For Convolutional Neural Networks architectures following parameters are crucial:

  • number of layers, which defines network depth
  • kind of layer, as one of the following:
    • convolutional, for which number of filters that will be learned by network, filter size, padding and stride must be specified,
    • subsampling, with pooling operation (MAX, AVG) and filter size,
    • local response normalization,
    • dense, which is classic fully-connected layer, usually with some dropout regularization,
    • output, with softmax function, which produces a distribution over class labels
  • network input parameters, image width, height and number of channels (3 for rgb images)

Here, several different architectures are tested:

  • [CONV(3x3, 64) -> NORM -> SUB(2x2, MAX)] 2 -> [CONV(3x3, 64)] 2 -> SUB(2x2, MAX) -> FC(384)

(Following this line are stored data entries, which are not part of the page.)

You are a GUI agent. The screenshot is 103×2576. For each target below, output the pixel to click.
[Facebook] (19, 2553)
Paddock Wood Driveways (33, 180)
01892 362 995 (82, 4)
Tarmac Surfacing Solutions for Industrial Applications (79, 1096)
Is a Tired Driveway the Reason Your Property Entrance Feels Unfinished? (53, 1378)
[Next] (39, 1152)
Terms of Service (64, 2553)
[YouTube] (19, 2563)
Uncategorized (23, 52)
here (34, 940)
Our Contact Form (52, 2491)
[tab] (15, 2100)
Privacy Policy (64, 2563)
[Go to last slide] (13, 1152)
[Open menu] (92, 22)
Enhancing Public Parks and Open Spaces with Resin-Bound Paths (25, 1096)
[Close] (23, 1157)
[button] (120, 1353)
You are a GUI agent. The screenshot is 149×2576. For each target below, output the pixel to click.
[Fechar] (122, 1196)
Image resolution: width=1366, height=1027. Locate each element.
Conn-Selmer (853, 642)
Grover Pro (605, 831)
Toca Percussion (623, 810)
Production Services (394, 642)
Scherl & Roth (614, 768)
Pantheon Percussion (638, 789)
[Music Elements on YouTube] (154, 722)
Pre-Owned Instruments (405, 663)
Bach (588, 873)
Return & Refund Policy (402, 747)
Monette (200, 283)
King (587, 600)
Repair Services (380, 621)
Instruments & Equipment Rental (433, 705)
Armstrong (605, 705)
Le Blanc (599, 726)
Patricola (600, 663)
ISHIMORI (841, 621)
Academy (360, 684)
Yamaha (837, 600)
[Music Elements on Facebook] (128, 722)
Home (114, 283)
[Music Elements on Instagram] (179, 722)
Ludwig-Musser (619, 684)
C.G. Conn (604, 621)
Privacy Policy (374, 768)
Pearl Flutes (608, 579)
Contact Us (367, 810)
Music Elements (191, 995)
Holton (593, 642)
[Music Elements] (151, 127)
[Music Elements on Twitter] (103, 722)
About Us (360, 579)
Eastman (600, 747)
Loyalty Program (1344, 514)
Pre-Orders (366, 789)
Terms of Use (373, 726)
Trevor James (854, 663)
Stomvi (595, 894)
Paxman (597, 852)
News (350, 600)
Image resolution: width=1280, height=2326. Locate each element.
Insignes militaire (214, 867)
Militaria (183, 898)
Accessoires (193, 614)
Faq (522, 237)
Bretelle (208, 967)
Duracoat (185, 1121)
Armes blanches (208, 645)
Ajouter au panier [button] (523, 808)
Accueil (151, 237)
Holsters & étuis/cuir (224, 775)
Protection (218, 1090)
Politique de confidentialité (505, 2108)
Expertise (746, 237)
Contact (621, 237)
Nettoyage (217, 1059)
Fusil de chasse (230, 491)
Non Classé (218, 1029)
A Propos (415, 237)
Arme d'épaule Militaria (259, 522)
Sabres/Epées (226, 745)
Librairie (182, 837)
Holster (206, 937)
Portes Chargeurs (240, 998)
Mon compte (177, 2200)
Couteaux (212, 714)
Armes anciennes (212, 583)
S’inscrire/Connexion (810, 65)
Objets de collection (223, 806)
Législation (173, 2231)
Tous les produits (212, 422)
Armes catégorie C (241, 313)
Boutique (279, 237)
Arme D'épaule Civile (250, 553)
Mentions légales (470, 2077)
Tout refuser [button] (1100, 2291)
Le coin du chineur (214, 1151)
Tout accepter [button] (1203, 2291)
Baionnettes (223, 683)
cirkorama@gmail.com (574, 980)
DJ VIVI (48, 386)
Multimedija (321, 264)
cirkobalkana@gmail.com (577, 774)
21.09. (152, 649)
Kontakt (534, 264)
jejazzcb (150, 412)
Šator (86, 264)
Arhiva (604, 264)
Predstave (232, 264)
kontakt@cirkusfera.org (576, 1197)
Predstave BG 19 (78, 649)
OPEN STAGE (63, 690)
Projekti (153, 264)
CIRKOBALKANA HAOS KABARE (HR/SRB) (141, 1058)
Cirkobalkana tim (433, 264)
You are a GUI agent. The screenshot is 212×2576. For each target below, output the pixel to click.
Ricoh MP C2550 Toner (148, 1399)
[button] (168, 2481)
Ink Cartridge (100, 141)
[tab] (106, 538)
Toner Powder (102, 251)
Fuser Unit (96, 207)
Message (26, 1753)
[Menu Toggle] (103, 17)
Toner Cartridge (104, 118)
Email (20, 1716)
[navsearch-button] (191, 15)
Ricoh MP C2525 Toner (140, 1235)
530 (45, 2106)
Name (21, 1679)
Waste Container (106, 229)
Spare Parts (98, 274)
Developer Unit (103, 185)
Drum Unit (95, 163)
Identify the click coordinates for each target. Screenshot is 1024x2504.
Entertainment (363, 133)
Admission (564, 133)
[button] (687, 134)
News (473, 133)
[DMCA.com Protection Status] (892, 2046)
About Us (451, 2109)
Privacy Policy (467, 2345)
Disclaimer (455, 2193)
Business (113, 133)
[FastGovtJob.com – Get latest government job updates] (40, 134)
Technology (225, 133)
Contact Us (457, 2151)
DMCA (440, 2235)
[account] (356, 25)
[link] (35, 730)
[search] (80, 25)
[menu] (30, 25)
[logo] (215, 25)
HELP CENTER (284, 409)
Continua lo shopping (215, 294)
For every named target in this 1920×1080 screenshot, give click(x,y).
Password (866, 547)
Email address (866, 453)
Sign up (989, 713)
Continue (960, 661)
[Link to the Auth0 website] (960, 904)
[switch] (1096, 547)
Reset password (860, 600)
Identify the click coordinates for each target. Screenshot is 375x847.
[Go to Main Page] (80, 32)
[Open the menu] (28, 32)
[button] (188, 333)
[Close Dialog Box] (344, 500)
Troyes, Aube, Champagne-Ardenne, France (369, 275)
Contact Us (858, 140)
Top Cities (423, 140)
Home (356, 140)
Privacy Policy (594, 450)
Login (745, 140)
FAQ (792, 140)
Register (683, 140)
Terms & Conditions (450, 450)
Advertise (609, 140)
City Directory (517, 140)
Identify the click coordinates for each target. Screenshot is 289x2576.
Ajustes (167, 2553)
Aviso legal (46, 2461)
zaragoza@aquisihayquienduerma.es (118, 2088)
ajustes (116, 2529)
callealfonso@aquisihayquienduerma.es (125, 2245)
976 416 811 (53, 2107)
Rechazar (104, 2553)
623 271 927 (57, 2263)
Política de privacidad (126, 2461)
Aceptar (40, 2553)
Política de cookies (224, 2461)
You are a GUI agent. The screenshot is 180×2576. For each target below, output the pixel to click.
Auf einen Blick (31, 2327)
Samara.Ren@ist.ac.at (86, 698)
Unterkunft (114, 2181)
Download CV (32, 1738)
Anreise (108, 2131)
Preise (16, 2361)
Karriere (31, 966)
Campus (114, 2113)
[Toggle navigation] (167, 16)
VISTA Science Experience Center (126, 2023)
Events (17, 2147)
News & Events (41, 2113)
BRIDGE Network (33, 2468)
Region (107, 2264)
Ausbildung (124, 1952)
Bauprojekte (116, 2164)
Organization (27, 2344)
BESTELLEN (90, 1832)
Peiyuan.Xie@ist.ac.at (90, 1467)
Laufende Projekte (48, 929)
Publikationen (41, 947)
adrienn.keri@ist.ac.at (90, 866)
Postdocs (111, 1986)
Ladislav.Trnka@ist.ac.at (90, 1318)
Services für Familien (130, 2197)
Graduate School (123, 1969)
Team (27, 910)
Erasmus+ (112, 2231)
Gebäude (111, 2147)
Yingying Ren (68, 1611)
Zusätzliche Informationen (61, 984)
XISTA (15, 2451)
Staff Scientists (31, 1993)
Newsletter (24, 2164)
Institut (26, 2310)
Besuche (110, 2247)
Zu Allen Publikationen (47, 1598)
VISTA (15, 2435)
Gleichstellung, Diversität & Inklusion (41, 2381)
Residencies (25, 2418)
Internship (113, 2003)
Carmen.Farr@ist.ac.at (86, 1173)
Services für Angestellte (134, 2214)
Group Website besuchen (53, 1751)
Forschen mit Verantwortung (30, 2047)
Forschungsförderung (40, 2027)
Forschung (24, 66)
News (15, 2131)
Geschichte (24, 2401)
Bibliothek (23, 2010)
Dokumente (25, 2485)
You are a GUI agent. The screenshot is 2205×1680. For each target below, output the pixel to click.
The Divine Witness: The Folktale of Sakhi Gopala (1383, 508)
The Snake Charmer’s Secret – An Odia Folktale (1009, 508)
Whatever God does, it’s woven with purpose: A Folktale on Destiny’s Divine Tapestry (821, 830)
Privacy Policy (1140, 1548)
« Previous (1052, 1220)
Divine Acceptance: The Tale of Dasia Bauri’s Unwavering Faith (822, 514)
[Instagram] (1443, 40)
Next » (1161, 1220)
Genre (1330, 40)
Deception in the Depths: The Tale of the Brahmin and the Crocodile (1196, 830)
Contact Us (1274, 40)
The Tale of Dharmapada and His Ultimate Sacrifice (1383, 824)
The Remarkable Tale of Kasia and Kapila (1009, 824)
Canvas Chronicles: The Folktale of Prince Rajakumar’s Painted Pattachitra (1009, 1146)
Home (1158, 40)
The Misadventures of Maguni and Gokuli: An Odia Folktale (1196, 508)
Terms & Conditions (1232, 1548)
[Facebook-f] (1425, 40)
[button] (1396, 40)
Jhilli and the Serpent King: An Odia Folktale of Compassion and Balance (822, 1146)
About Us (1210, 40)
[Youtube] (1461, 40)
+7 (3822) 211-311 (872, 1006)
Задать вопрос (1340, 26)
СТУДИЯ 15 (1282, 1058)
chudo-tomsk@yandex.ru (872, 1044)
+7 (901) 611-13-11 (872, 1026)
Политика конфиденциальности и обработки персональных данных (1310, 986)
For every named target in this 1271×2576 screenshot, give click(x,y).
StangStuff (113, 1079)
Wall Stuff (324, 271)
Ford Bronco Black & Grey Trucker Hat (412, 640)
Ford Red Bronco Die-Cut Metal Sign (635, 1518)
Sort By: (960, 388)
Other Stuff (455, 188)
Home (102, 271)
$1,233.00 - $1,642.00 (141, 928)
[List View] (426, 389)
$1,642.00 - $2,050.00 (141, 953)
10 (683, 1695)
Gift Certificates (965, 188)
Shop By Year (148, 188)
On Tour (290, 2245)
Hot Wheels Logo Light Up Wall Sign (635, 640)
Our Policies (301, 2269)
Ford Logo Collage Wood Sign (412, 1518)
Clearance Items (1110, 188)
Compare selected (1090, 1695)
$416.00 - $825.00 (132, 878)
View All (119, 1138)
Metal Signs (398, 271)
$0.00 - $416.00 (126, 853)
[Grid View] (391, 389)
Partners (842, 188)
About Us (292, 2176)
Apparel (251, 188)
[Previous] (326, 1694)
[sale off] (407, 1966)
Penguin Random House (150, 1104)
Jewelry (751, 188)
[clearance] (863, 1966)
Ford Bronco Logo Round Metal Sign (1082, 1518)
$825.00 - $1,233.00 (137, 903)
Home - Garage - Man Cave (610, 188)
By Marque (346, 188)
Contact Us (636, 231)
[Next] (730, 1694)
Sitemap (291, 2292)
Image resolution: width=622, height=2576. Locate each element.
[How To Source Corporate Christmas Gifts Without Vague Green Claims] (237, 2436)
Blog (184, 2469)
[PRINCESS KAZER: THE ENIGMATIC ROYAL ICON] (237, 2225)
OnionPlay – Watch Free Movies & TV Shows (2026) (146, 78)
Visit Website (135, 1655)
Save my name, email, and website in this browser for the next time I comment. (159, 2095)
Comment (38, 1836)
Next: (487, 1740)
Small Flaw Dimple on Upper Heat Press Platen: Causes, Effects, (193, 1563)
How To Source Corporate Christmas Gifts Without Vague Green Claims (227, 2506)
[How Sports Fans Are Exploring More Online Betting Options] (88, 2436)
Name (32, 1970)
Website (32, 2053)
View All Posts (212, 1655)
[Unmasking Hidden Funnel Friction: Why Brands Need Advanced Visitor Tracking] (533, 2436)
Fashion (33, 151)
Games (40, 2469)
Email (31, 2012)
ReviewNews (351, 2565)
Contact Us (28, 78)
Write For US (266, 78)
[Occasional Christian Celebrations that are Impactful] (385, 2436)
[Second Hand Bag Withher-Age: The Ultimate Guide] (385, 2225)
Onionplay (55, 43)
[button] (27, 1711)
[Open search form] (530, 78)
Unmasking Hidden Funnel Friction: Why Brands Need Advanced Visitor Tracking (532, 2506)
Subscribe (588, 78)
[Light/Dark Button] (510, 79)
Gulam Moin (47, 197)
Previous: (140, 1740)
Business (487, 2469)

  • [CONV(3x3, 64) -> SUB(2x2, MAX)] * 3 -> NORM -> FC(384)

  • [CONV(3x3, 32) -> SUB(2x2, MAX)] * 2 -> CONV(3x3, 64) -> SUB(2x2, MAX) -> NORM -> FC(384)

  • CONV(5x5, 25) -> NORM -> SUB(2x2, MAX) -> CONV(3x3, 50) -> SUB(2x2, MAX) -> NORM -> FC(400)

where CONV stands for convolutional layer, SUB subsampling layer, NORM - local response normalization layer and FC fully connected dense layer. Numbers in brackets refer to the most important parameters on each layer.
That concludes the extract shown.